You and Everything After - Page 57/112

“What a bitch! I mean who does that, sleeps with someone’s husband? That’s low. She must have no self-respect,” the voice says.

Of everything said, this is the one statement that hits the hardest. Yes, there are times when I have had no self-respect. But I have a shitload now. And if you’re going to shame me, sum me up with a few rumored whispers swapped in a steamy locker room, then you might as well get the chance to say it to my face.

I zip my bag and stand on the bench on the other side of the lockers, making enough noise to make the other girls nervous. They can see the top of my head as I walk along the bench. I jump from the seat with enough force to cause my shoes to slap the concrete hard, the sound echoing. By the time I round the corner to face them, my chest is full of swagger.

“Oh, hi, ladies. I didn’t know you were still here,” I say, my smile caught somewhere between the words fuck off and bitches. “Since you are, I thought I’d take this time to maybe clear a few things up.”

Their eyes are wide and their hands are limp at their sides—even the beautiful, confident one who started all this in the first place. This vision is priceless, and it makes the pulsating sick feeling in my stomach completely worth it.

“Yes,” I say, my lips falling into a comfortable smile, my mouth closed tightly while I wait for one of them to take my bait. The skinny blonde on the end does me the favor.

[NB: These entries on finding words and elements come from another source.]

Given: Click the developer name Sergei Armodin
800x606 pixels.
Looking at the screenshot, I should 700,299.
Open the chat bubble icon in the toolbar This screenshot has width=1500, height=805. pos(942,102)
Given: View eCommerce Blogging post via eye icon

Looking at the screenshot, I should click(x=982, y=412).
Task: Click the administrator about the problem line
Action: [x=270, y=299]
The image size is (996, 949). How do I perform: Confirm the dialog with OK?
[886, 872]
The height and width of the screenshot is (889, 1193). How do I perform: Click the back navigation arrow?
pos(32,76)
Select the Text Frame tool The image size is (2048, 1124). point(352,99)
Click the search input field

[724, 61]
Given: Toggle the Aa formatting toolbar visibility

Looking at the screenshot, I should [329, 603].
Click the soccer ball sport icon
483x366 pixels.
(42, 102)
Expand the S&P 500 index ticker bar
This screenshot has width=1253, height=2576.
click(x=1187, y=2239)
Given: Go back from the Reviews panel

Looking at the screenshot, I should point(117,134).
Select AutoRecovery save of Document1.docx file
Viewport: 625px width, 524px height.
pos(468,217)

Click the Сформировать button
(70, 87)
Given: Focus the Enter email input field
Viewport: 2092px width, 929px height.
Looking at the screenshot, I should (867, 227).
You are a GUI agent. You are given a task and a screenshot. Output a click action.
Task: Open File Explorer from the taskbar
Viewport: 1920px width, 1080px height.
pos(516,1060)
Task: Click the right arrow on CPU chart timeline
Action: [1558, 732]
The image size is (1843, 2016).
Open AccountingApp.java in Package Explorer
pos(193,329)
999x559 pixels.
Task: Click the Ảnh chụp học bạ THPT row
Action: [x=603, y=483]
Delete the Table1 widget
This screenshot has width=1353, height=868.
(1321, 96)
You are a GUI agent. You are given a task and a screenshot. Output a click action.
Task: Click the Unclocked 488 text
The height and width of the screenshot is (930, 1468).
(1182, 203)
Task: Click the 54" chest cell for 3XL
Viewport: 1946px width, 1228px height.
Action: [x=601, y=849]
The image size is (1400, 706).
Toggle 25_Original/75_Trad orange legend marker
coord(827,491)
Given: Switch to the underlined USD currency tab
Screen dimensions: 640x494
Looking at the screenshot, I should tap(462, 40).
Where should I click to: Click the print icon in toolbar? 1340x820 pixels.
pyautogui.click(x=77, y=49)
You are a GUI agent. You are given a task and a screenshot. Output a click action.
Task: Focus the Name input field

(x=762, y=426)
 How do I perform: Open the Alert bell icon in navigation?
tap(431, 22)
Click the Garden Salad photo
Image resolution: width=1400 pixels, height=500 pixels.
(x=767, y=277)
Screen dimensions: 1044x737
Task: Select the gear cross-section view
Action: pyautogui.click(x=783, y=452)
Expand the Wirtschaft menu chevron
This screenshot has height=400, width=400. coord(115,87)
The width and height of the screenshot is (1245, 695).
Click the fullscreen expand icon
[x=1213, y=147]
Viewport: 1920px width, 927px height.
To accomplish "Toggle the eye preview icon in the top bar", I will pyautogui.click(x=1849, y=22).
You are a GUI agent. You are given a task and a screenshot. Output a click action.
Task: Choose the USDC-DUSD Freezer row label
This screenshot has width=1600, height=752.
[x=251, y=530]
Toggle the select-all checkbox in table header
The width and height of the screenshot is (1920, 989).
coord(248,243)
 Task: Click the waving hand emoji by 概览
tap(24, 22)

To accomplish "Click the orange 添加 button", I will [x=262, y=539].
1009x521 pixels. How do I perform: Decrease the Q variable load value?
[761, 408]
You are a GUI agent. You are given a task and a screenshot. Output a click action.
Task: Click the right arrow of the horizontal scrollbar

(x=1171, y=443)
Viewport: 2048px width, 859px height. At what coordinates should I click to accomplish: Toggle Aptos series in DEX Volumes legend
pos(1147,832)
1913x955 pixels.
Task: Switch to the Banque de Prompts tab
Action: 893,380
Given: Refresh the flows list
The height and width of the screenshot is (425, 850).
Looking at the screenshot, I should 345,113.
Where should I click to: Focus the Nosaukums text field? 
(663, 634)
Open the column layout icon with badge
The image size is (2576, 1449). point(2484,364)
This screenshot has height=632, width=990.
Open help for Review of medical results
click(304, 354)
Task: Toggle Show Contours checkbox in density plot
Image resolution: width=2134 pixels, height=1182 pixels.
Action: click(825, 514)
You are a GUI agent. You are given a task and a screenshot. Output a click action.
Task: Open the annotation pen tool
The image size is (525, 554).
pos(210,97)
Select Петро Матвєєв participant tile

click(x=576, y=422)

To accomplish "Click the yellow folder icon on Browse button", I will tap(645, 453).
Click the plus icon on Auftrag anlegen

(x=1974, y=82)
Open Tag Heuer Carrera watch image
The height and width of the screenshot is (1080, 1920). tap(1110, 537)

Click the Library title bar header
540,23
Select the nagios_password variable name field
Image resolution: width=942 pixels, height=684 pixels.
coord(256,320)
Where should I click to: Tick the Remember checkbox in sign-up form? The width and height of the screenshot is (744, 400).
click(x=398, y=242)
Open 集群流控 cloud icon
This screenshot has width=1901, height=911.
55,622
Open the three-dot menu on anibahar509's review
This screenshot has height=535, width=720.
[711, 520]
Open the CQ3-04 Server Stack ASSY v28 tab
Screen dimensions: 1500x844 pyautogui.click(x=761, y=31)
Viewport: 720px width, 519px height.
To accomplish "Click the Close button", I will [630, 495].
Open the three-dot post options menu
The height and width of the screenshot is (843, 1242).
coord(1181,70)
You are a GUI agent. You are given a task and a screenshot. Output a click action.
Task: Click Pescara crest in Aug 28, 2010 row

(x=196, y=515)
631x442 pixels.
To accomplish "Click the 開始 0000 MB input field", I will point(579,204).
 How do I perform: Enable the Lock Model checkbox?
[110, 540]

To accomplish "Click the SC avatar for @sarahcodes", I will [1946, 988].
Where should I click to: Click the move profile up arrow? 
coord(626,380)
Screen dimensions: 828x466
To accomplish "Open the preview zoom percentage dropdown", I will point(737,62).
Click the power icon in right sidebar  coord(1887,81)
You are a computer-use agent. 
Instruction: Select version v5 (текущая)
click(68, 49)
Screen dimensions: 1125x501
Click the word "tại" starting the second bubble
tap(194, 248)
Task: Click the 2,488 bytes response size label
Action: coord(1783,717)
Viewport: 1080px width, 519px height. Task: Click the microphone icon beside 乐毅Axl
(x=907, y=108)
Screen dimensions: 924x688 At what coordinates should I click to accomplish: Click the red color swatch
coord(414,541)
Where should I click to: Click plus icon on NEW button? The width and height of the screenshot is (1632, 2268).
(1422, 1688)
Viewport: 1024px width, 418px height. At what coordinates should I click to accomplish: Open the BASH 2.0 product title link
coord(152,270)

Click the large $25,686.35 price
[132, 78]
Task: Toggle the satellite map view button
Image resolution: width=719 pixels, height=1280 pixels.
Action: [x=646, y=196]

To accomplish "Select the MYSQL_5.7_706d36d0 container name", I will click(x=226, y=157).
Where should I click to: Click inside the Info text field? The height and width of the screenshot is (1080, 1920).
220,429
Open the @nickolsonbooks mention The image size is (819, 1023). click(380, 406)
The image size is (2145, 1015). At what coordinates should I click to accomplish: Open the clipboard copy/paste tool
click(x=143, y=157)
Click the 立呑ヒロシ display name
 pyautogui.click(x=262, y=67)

“Yes, what?” she says, flipping her hair over her shoulder while her eyes roam up and down my body as if she can size me up—everything about me—with this one look.

“Yes, I slept with my coach in high school. And yes, I slept with my teacher. Slept with the principal at our school, too. I get around—collect other girls’ husbands and boyfriends. I don’t know why they always fall for me…” I keep up the false, flippant voice as I talk. “Maybe their women just can’t keep them satisfied. I’m so good that after a man sleeps with me, he gives me anything I want. You like being first team?”

When I say this, I turn my head to the girl with jet-black hair, because she’s the one I want to hurt the most.

“What? No response for me? Are you afraid I’ll spread my legs and fuck my way into your position? I mean, why wouldn’t I, right? It’s what I do. I don’t earn anything myself. Those sprint times that are better than yours, my California scoring records, the goddamned trophy I hoisted up on my shoulders when our team won state—all lies. It’s really about the blowjobs I give behind closed doors—to recruiters, to whomever I need to, so I can get ahead. Because, yeah…that makes way more sense than the idea that maybe I’m just really fucking good, and maybe I could help your team win nationals, and maybe…just maybe…my skills are threatening to you,” I snap my head to the third girl, sitting in the back, her breath held this entire time. “Or you.” I revel a little inside when she makes a chirping noise, scooting back in fear. She’s afraid of me. Good.

“I underestimated you girls. You’re too smart for me. Guess I’ll just have to earn my way into the captain’s job by showing your asses up out on the field instead of fucking some fifty-year-old married man off campus. Damn, this way is going to be so much harder. Why’d you have to ruin my plan?”

I have left them speechless, each of their mouths opened, but unable to breathe. A year ago, I would have waited for them to leave, would have run home and cried in my closet, my whimpers muffled by my giant teddy bear, and then I would have fixed it all by putting out to some boy who didn’t love me, but who I could pretend did—at least for the night.

That was the old Cass. This Cass? She loves herself, or at least she’s working on it. She is more than her MS. And she has a boyfriend—who isn’t married, and isn’t her teacher, or just using her for a few hours and bragging rights.

And these bitches have just lost their starting positions on the team, because tomorrow I am going to humiliate them on that field. I don’t care if it kills me.

I slide away from them in my socks and sandals, my gear slung in my bag over my shoulder. I pop my gum once because my hands are both too full to give them the finger.

“See you ladies tomorrow. Hope you’re ready for me.” I bite down once and force a final smile before I turn and let the door slam behind me.

My chest is thumping wildly with adrenaline. This is the first time…perhaps ever…that I have stood my ground, stuck up for myself, squashed rumors before they got out of control. I feel like I could run a hundred more sprints, or climb a mountain. By the time I get to Ty, who is still waiting for me at the front of the field gate, I leap onto his lap and kiss him—completely forgetting all of the doubt that’s been keeping me awake the last two nights.